··· ИСХОДНЫЙ ТЕКСТ ···
Наконец, словом «игра» выражается идея широты, легкости движения, полезной, но не чрезмерной свободы — когда говорят о «зазоре» [jeu] в механическом соединении или о том, что судно «пляшет» [joue], стоя на якоре. Такая широта обеспечивает необходимую подвижность. Механизм может работать благодаря зазору между различными его частями. С другой стороны, этот зазор не должен быть слишком велик, иначе машина разболтается. Точно вычисленный зазор не дает ей ни заедать, ни сбиваться с правильного хода. Итак, «игра» означает некую свободу, которая должна сохраняться даже внутри строгого порядка, чтобы он мог обрести или сохранить эффективность. Собственно, и весь механизм может рассматриваться как своего рода «ход» [jeu] — в другом значении слова, которое определяется в словаре следующим образом: «регулярное и согласованное движение различных частей машины». Действительно, машина сложена, словно пазл, из деталей, задуманных так, чтобы сочетаться и действовать согласно друг с другом. А внутри этой игры, всецело основанной на точности, завязывается другая игра, которая сообщает ей жизнь и сама является уже игрой другого рода. Первая игра — это безукоризненная подгонка деталей, как в часах; вторая же — это гибкость и свобода движения.
Все эти разнообразные и богатые значения показывают, каким образом не сама игра, но выражаемые и развиваемые ею психологические установки действительно могут служить важными факторами цивилизации. В общем и целом эти различные смыслы включают в себя понятия целостности, правильности и свободы. Один из них соотносит наличие пределов с возможностью выдумки в этих пределах. Другой проводит различие между ресурсами, наследуемыми от судьбы, и искусством добиваться победы с помощью лишь тех ресурсов, которые принадлежат нам индивидуально-неотчуждаемо, которые зависят лишь от личного усердия и упорства. Третий образует оппозицию расчета и риска. Наконец, последний говорит нам об императивных законах игры, которые, однако, не подкрепляются никакими санкциями, кроме самого их разрушения, или же указывает на то, что в рамках самой плотной и точной экономии следует оставлять какую-то пустоту или возможность свободы.
Бывает, что границы смазываются, а правила размываются, а бывает и наоборот, что близки к исчезновению свобода и выдумка. Но «игра» означает сохранение обоих полюсов и некоего отношения между ними. Она предлагает и распространяет абстрактные структуры, замкнуто-заповедные образы и области, где могут развиваться идеальные состязания. Такие структуры и состязания служат образцами для реальных учреждений и поступков. Конечно, они не могут прямо прилагаться к действительности, которая всегда смутна и неоднозначна, сложна и неисчислима. В ней людям нелегко совладать со своими интересами и страстями. В ней обычным делом являются насилие и предательство. Однако предлагаемые играми образцы — это попытки предвидеть тот упорядоченный мир, которым следует заменить природную анархию.
···
» **ЗАДАНИЕ 1**:
Извлеките из записей строки, начиная со строки с «You are a GUI» и до самого конца записей, включая обе границы, и перепишите их без изменений. Картинки в ответ не включайте.
Текст и записи никак не связаны между собой.
··· ИСХОДНЫЕ ЗАПИСИ ···
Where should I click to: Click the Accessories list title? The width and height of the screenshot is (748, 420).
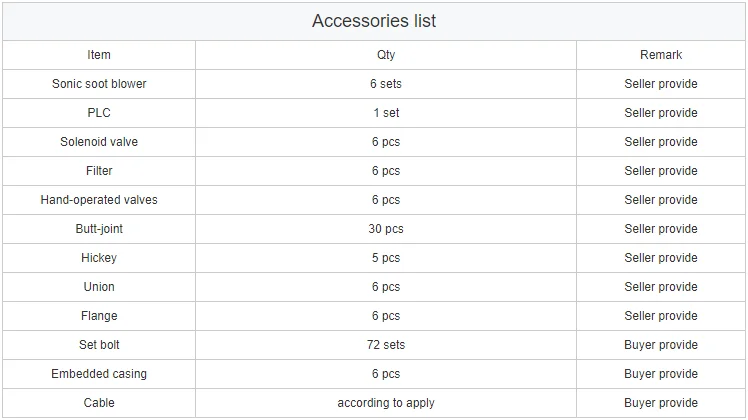coord(374,21)
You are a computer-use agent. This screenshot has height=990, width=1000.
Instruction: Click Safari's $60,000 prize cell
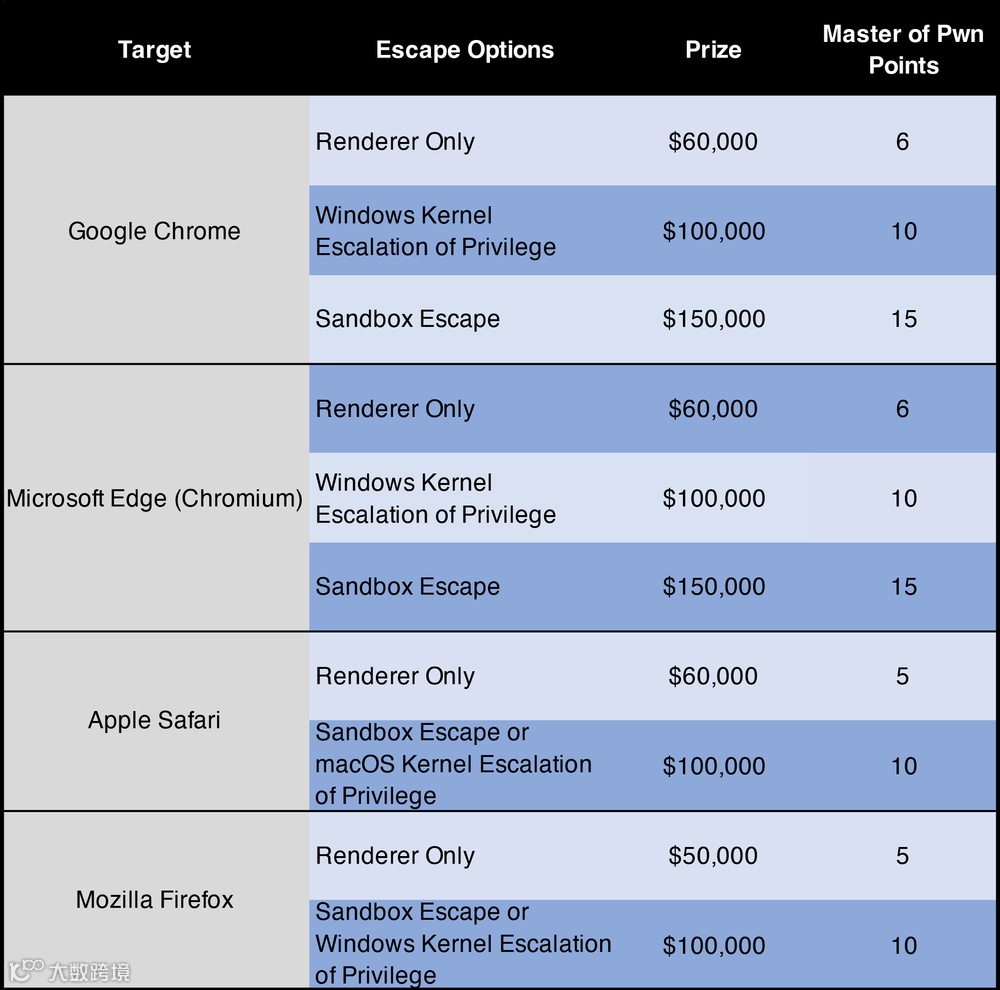(x=713, y=676)
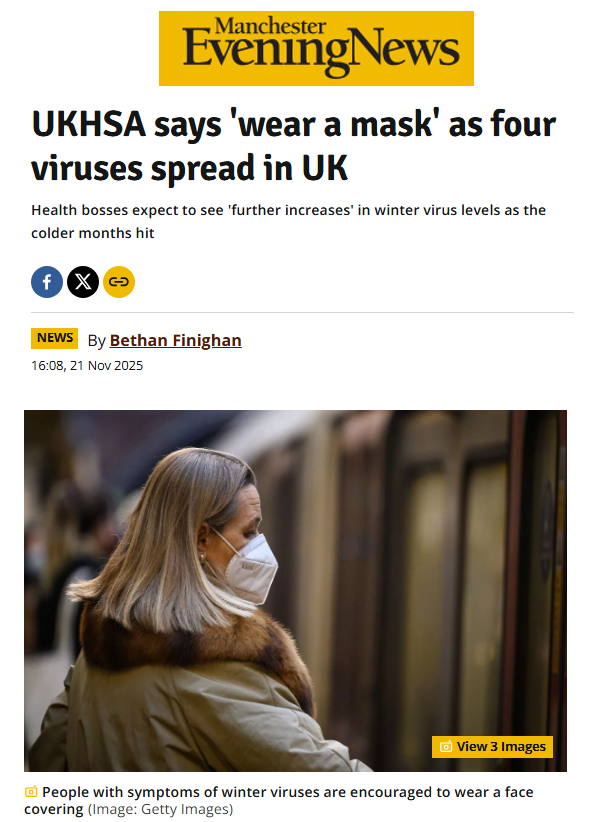Screen dimensions: 590x822
Task: Click the UKHSA 'wear a mask' headline
Action: [294, 146]
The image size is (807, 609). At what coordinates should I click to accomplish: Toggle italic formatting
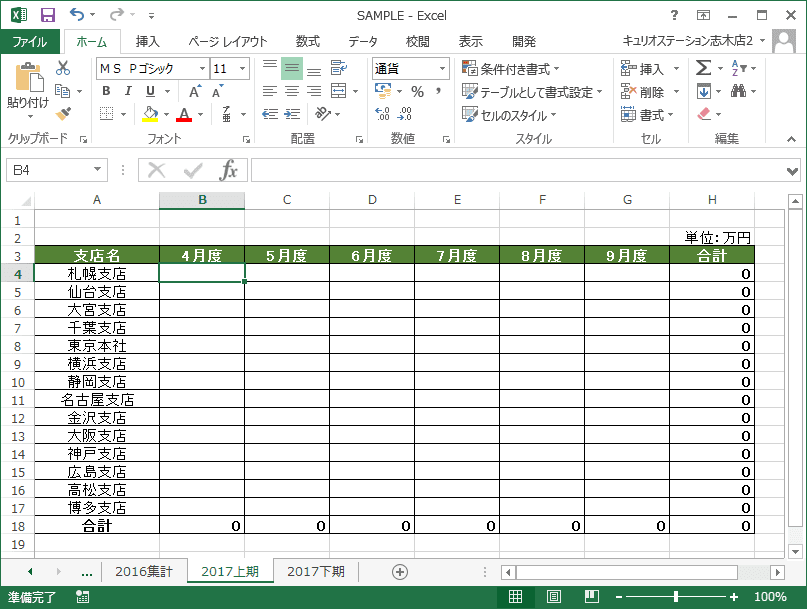[x=128, y=92]
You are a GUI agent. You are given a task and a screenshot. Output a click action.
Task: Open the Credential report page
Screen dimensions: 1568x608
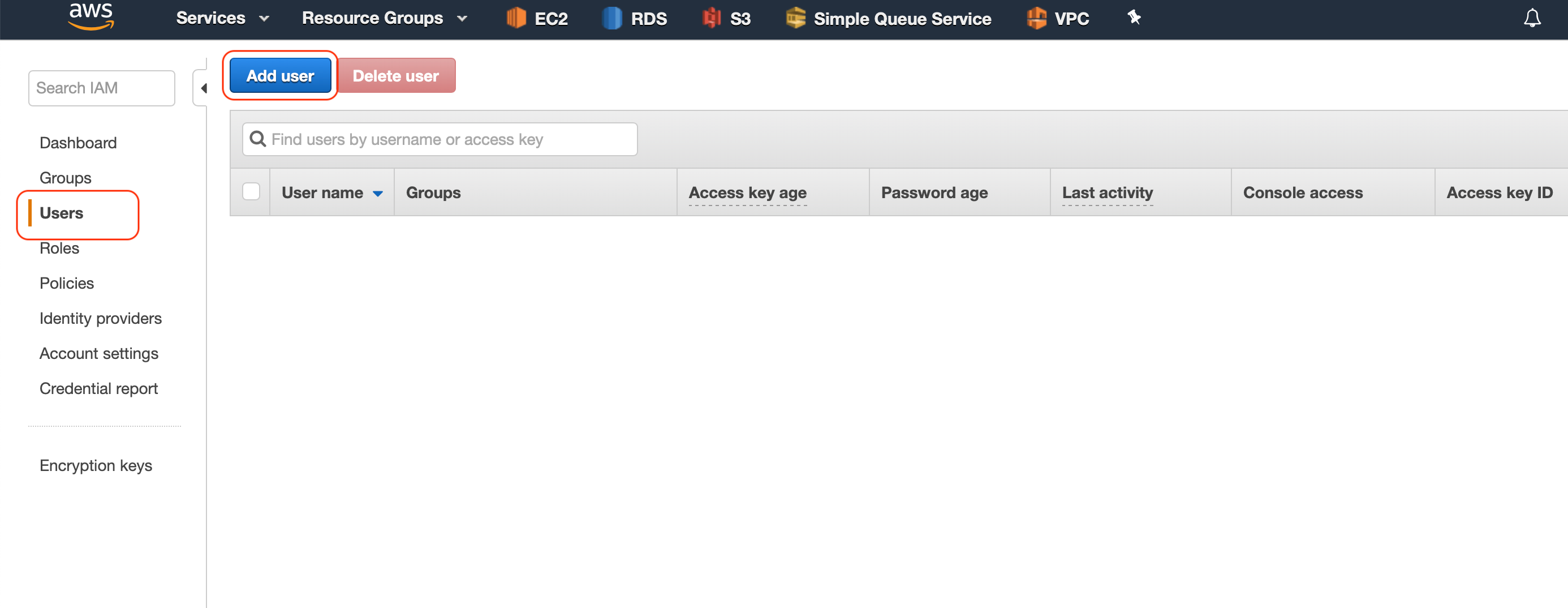98,388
···
» **ЗАДАНИЕ 2**:
Как передать суть текста об игре в двух предложениях?

» **ОТВЕТ 1**:
You are a GUI agent. You are given a task and a screenshot. Output a click action.
Task: Open the Credential report page
Screen dimensions: 1568x608
98,388

» **ОТВЕТ 2**:
Слово «игра» обозначает, в частности, точно рассчитанный зазор в механизме, то есть свободу, которая должна сохраняться даже внутри строгого порядка, чтобы он был эффективен. Выражаемые игрой установки, соотносящие пределы с выдумкой, а правила со свободой, служат важными факторами цивилизации, и предлагаемые играми образцы — это попытки предвидеть упорядоченный мир, которым следует заменить природную анархию.